:: FONTE ::
Mentre la situazione internazionale e quella delle finanze pubbliche si fanno sempre più difficili, arriva il decreto Milleproroghe. Già il nome è forse l’emblema della situazione in cui versano le istituzioni e la politica in Italia. Quel che doveva essere temporaneo diventa, di proroga in proroga, la norma. E non ci si stupisce nemmeno più.

Non è ovviamente un problema solo di oggi, ce lo trasciniamo da tempo. Ma lo slancio con cui questo governo cavalca l’onda dei nostri mali per poterne ricavare, con nonchalance, la trama della sua politica economica questo, sì, fa sempre un certo effetto. Vale per la forma, naturalmente, ma vale forse ancora di più per i contenuti del provvedimento.

Qual è la visione di paese che emerge da questa tovaglia appezzata di proroghe, appunto, eccezioni e favori? Qual è la bussola del governo? La bussola non c’è. Si naviga a vista, in un mare increspato, come confermano le stime al ribasso del Pil e il rischio di una nuova manovra correttiva, lungo il piano inclinato del declino.

:: DATI GREZZI ::
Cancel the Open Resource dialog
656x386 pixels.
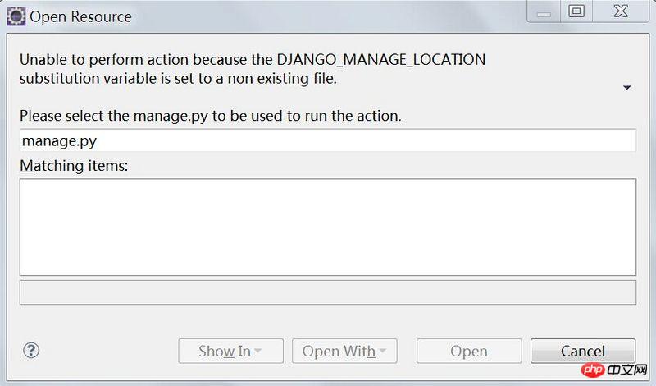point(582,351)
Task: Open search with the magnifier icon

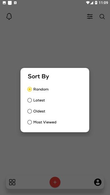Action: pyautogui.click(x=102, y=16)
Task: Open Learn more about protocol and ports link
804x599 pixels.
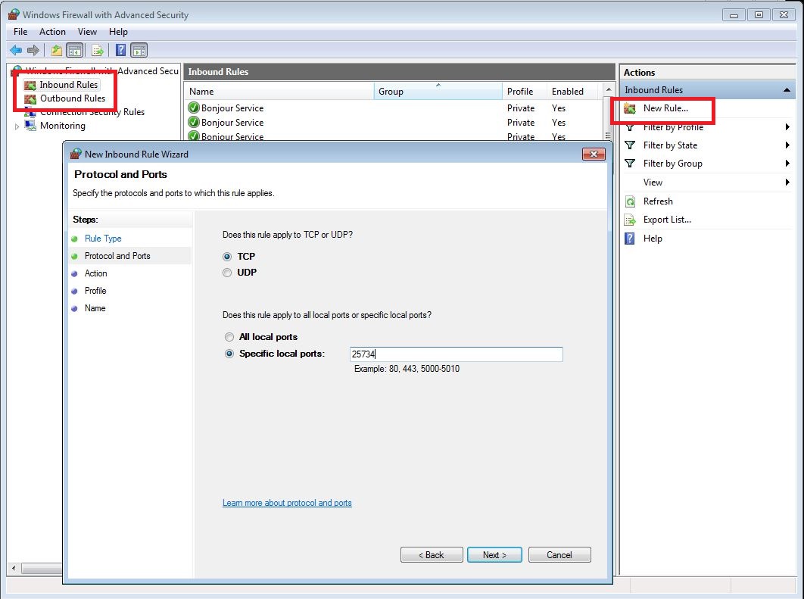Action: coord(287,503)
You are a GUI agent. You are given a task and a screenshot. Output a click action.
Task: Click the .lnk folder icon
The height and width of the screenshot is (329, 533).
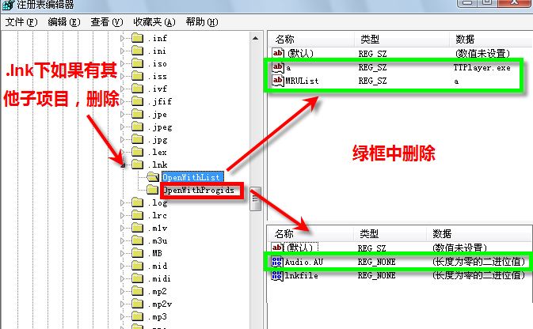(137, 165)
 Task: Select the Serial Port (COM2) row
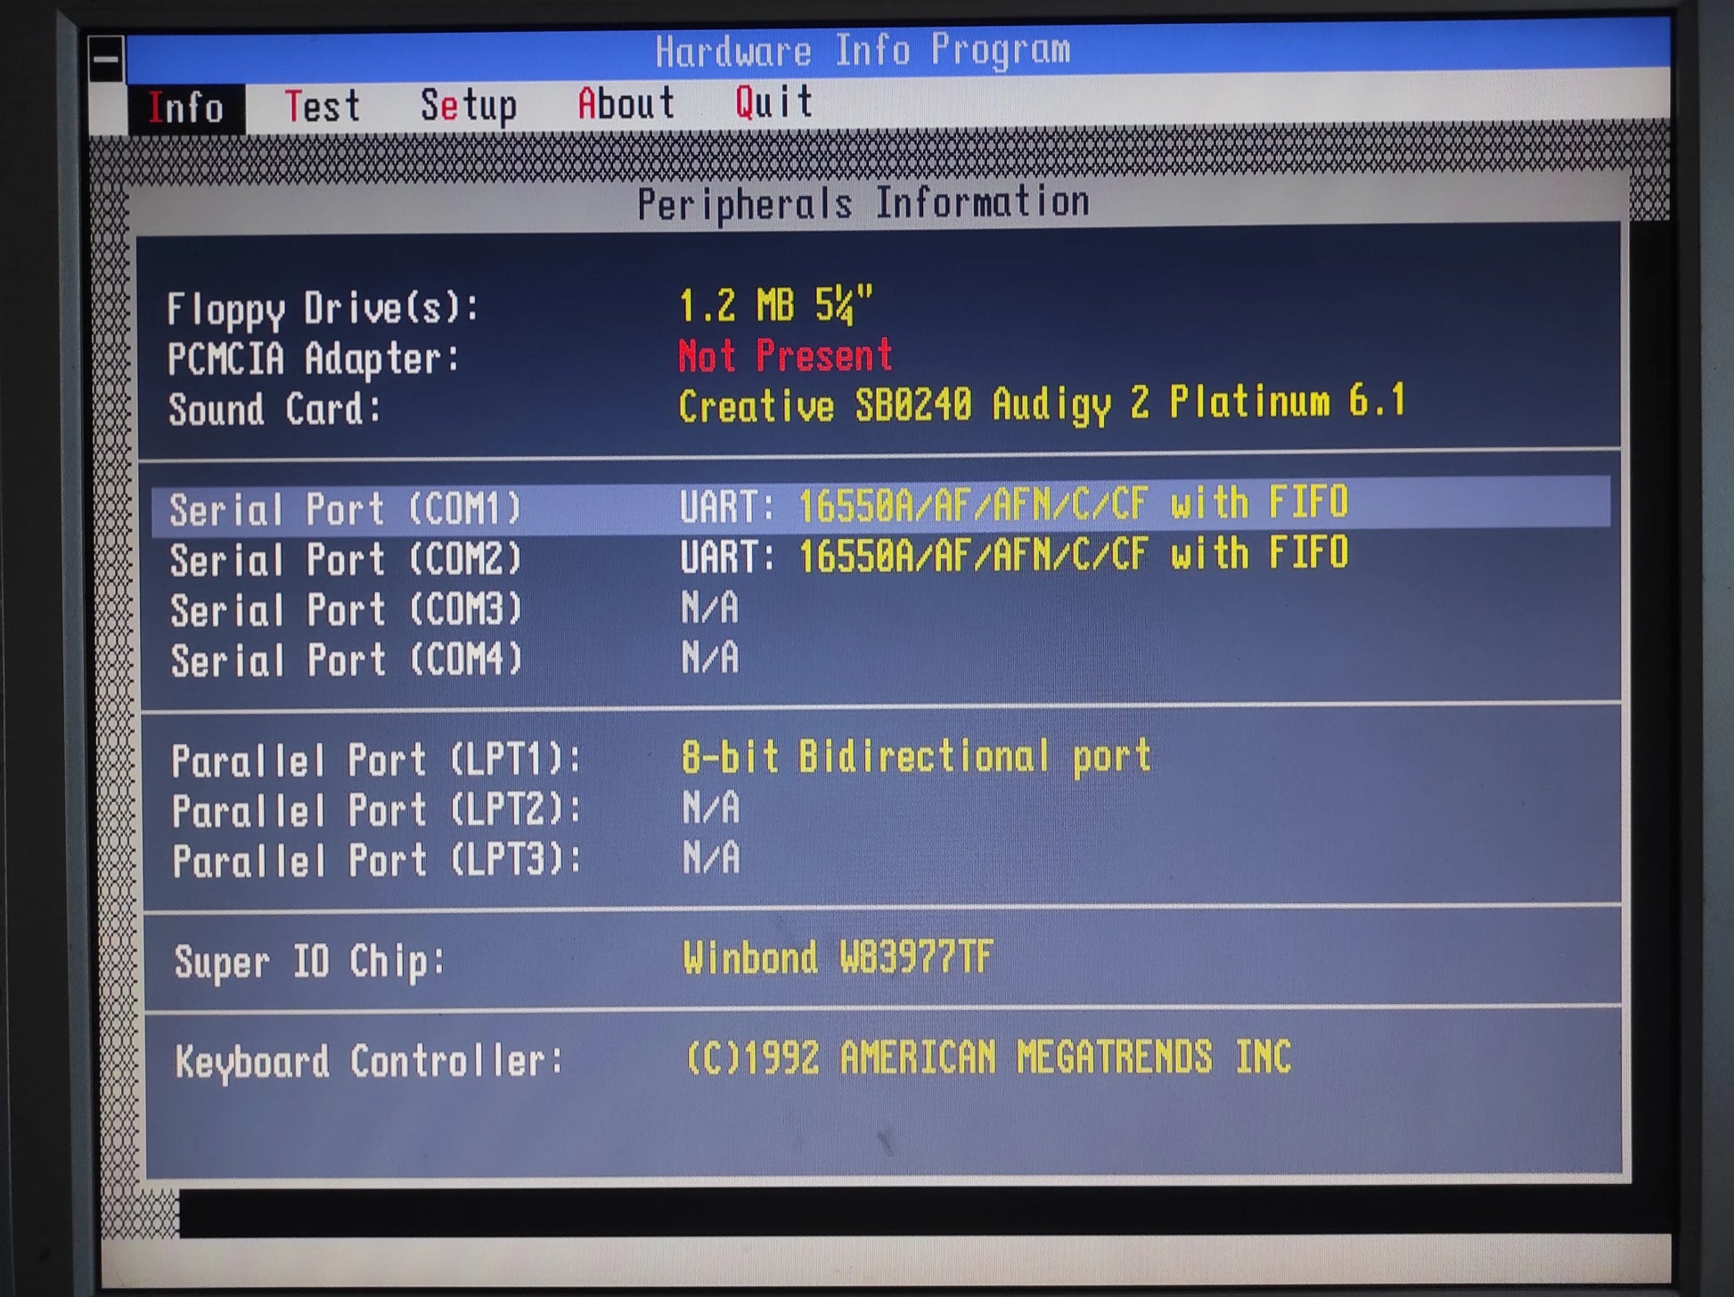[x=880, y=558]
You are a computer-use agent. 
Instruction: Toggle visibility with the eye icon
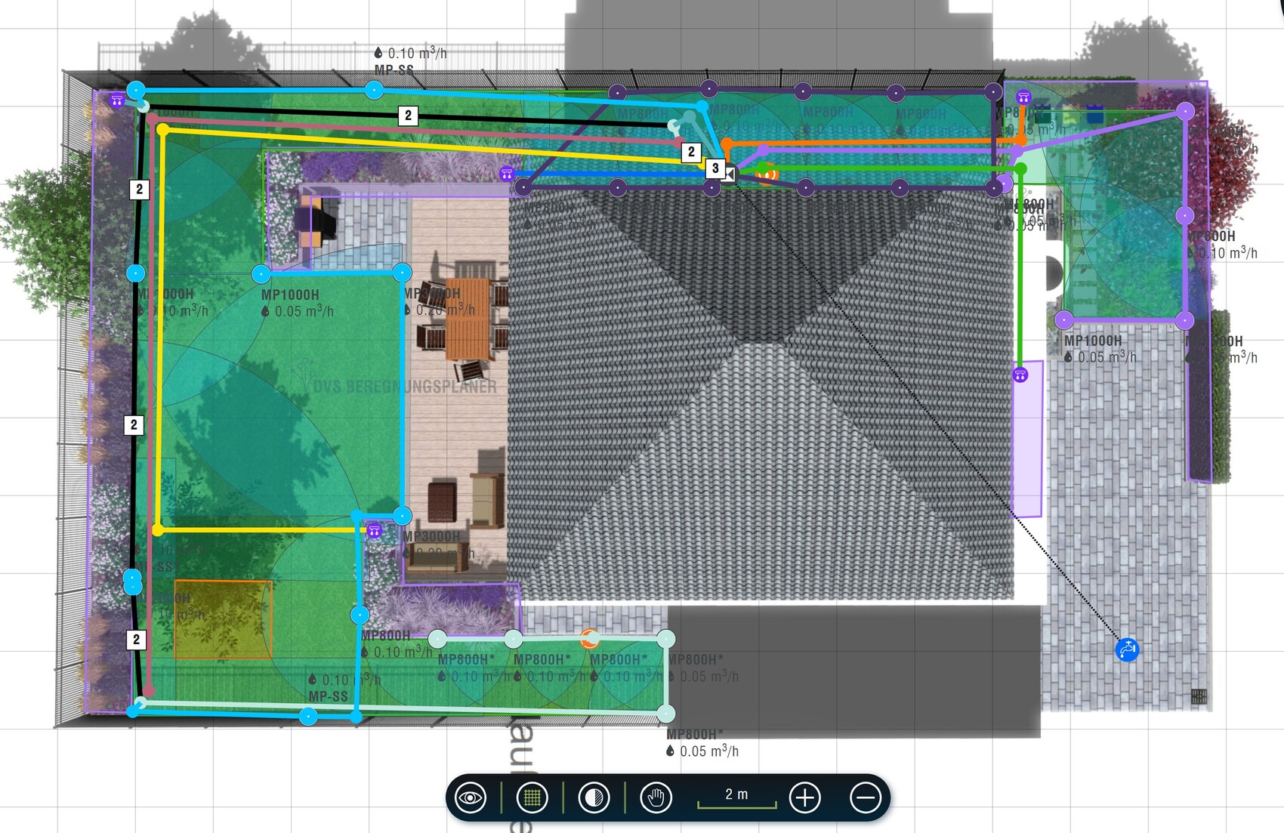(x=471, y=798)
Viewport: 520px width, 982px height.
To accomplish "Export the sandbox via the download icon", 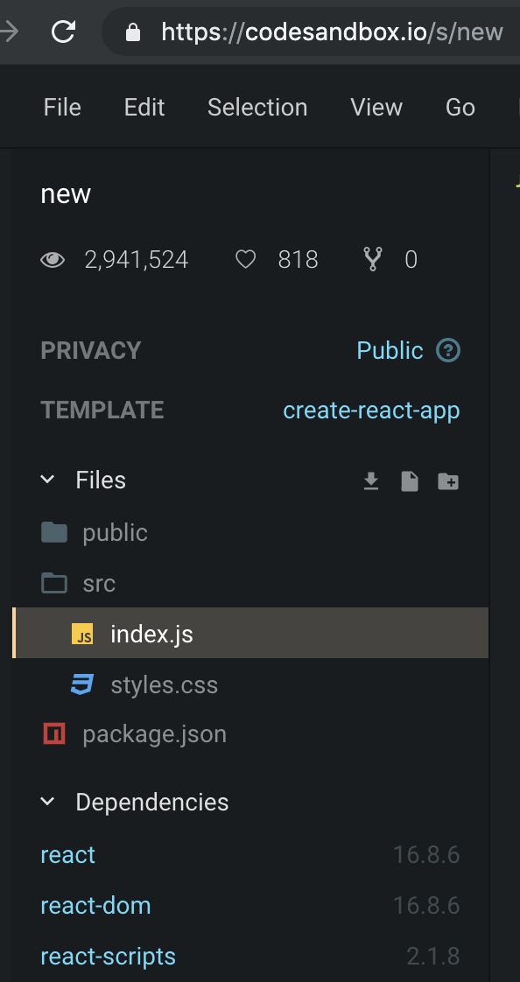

:: DA FARE ::
Riscrivi il passo dell'articolo sul Milleproroghe compreso tra "Qual è la visione" e "inclinato del declino.", estremi inclusi, sostituendo "bussola" con "rotta".

:: RISPOSTA COMPLETA ::
Qual è la visione di paese che emerge da questa tovaglia appezzata di proroghe, appunto, eccezioni e favori? Qual è la rotta del governo? La rotta non c’è. Si naviga a vista, in un mare increspato, come confermano le stime al ribasso del Pil e il rischio di una nuova manovra correttiva, lungo il piano inclinato del declino.